TRECHO FORNECIDO:
-*-
Ao tomar tal rumo, em seu voto o relator estabeleceu que o conceito de insumos dede ver compreendido a partir de uma relação “direta e imediata entre esses e o bem em produção ou serviço em prestação”, pois no seu entender os comandos normativos existentes demandam que o bem ou serviço seja aplicado “diretamente no processo produtivo”, razão pela qual não haveria que se aplicar o conceito de insumos aos bens ou serviços relativos às etapas pré ou pós produção.
Ao estabelecer tal critério para definição do conceito de insumos, foram analisadas uma a uma as despesas cuja dedução de créditos de PIS e COFINS foi questionada. Considerando o critério estabelecido (bens ou serviços aplicados diretamente no processo de produção, com a exclusão de atividades pré ou pós-produção), as situações fáticas envolvidas e, ainda, o objeto social da Contribuinte litigante, a corrente vencedora fixou as seguintes conclusões:
i. a industrialização realizada por terceiros durante o processo de produção de produtos lácteos se enquadra no conceito de insumos, pois trata-se de atividade realizada durante a produção;
ii. as embalagens de transporte não se caracterizam como insumos, na medida em que as despesas com tais bens são incorridas após a conclusão do processo produtivo;
iii. os fretes incorridos na aquisição de insumos geram despesas passíveis de dedução de créditos, pois relacionado diretamente à atividade de produção, inclusive os fretes na movimentação de insumos entre estabelecimentos;
iv. a aquisição de pallets não gera o direito à dedução de créditos de PIS e COFINS, pois trata-se de bens utilizados em etapa pós-produção. De igual maneira, as despesas com reparação de pallets também não ensejariam a dedução de créditos;
v. as despesas com serviços de operadores logísticos também não gerariam direito a créditos de PIS e COFINS, pois seriam atividades incorridas em etapas pré ou pós atividades de produção (separação de caixas de produtos, descarregamento de caminhões, etc.);
vi. despesas com análise laboratoriais seriam passíveis de crédito de PIS e COFINS, pois incorridas durante o processo produtivo e necessárias para avaliar a conservação e qualidade dos produtos alimentícios produzidos; e, por fim
vii. as despesas com tintas para carimbo autorizariam a dedução de créditos de PIS e COFINS, pois restou configurado que os carimbos são apostos nas embalagens dos produtos do contribuinte durante a parte final do processo de produção.
-*-
DADOS FORNECIDOS:
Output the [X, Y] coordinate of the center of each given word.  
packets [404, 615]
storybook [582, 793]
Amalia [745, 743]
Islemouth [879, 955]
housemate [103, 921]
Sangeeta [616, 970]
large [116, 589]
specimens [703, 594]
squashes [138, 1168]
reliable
-*-
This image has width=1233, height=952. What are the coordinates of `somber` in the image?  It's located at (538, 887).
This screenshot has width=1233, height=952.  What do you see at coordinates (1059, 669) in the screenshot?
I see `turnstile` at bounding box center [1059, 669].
-*-
TAREFA BREVE:
Dê continuidade ao trecho sobre o conceito de insumos para créditos de PIS e COFINS, começando logo após a última frase apresentada.

RESULTADO DO EXERCÍCIO:
Nota-se que a turma da CSRF acolheu uma interpretação que leva em consideração uma análise caso a caso, tendência esta já consolidada, tanto no âmbito administrativo, quanto judicial. Entretanto, e aqui a novidade, ao invés de destacar a essencialidade do custo e despesa em relação à receita tributada apurada pelo contribuinte, o acórdão em comento tratou de fixar que apenas aqueles dispêndios que tenham relação direta e imediata com a atividade produtiva, ou seja, apenas aqueles incorridos durante a produção, nada antes, nada depois.
Nos parece que as conclusões acima consolidadas no acórdão ora em análise mostram-se de extrema importância para fins de direcionamento da infindável discussão acerca dos critérios que definem o conceito de insumos para fins de PIS e COFINS, especialmente por tratar-se de decisão bastante recente (Dezembro/2017) e o fato de ainda estar pendente posicionamento do Superior Tribunal de Justiça em relação a este tema no REsp nº 1.221.170/PR, objeto de análise naquela corte sob o regime de recursos repetitivos.
Considerando o cenário colocado, resta agora esperar como as turmas do CARF e CSRF se posicionarão de agora em diante em relação a temática, a fim de verificar se o entendimento exposto no julgado ora comentado, de fato, ditará a tendência dos milhares de casos ainda pendentes de julgamento nesta importante corte administrativa.
Fonte Oficial: JOTA.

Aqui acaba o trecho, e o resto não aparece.